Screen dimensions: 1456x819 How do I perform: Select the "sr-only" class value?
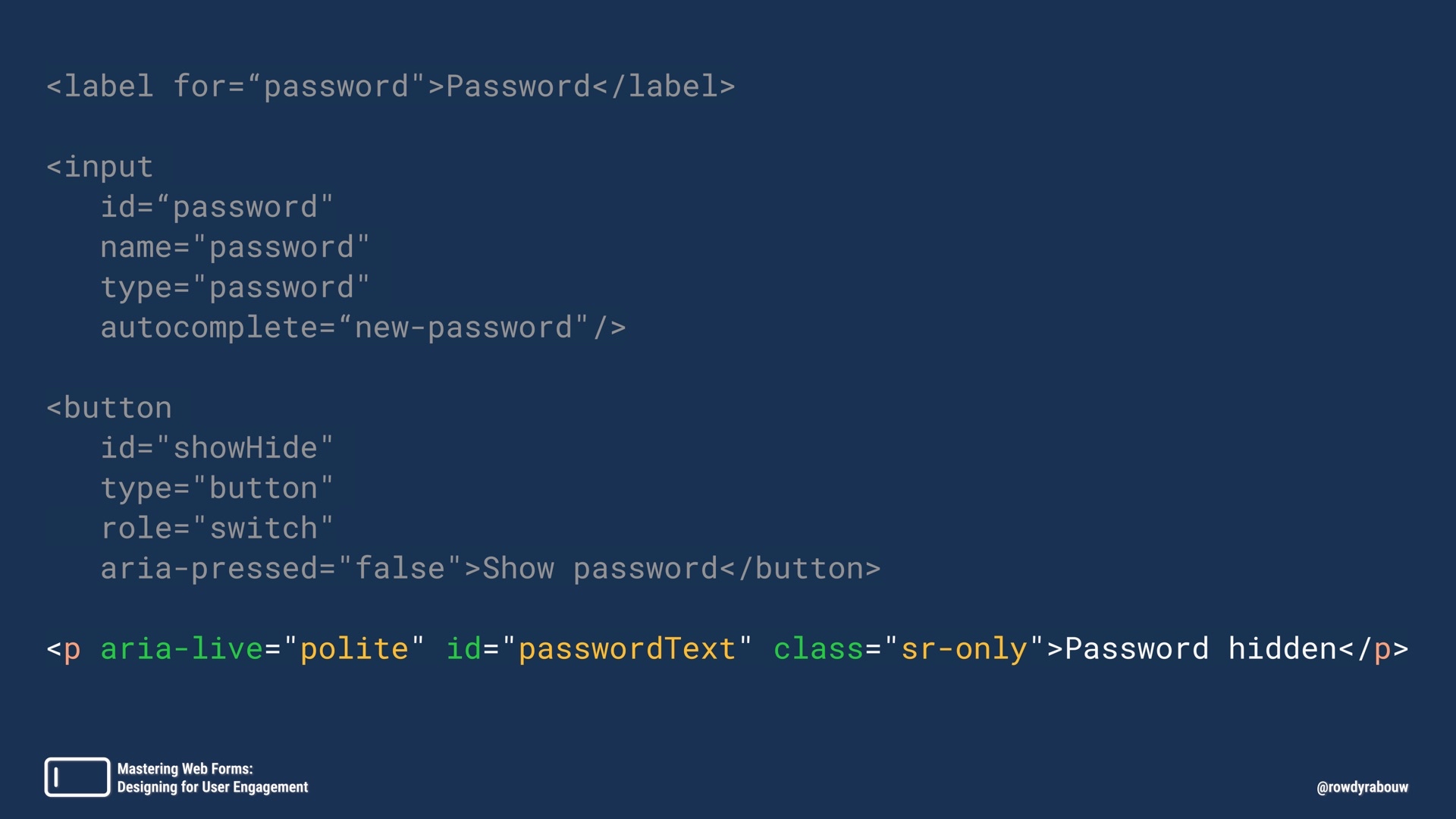tap(964, 649)
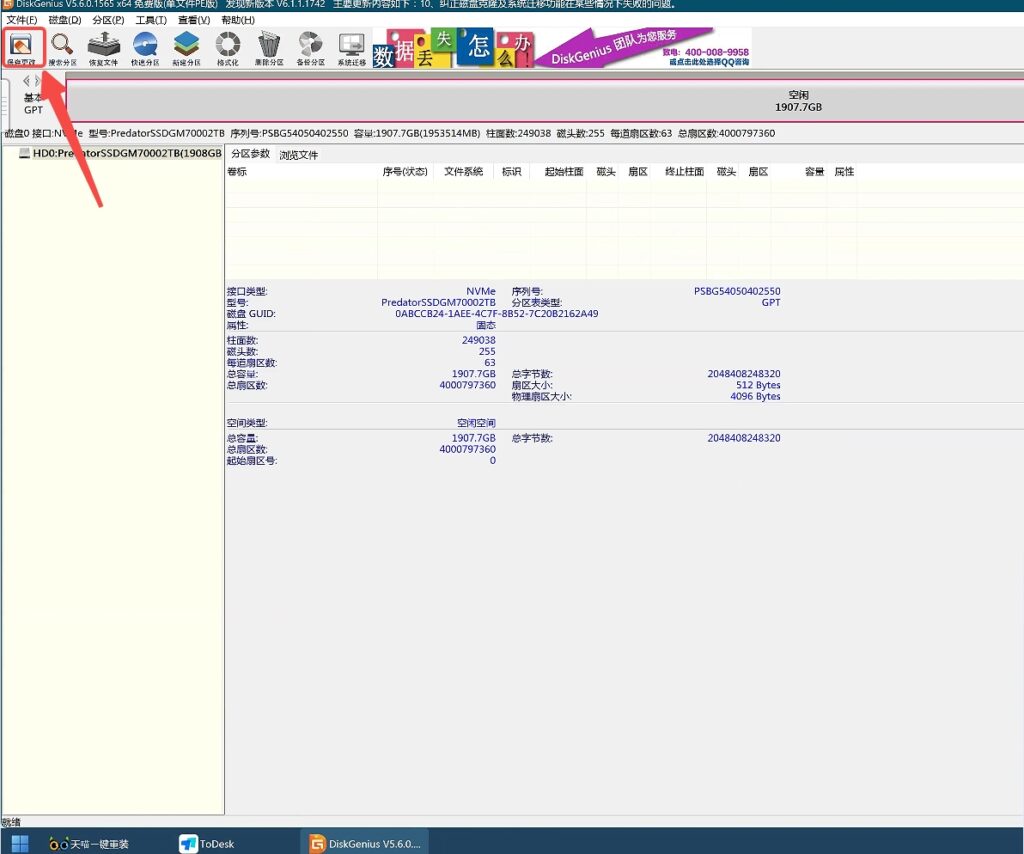Open the 工具(T) menu
The image size is (1024, 854).
coord(151,20)
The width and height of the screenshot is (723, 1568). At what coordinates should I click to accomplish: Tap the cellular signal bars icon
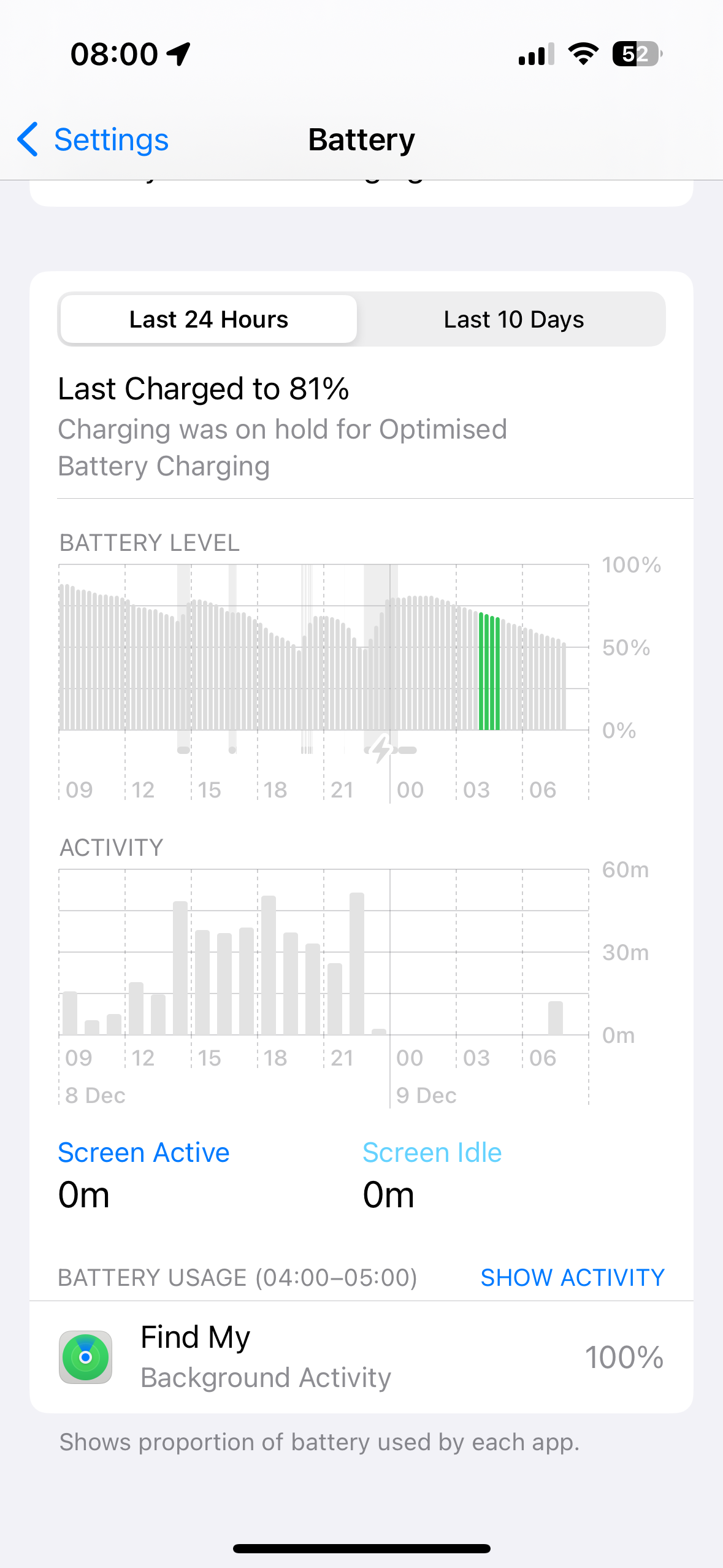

***

- _The problem_: Copy the data above word for word, leaving out the pictures.

- _Exercise response_:
Screen dimensions: 1456x819 How do I perform: Select the "sr-only" class value?
tap(964, 649)
Open the 工具(T) menu
The image size is (1024, 854).
coord(151,20)
The width and height of the screenshot is (723, 1568). At what coordinates should I click to accomplish: Tap the cellular signal bars icon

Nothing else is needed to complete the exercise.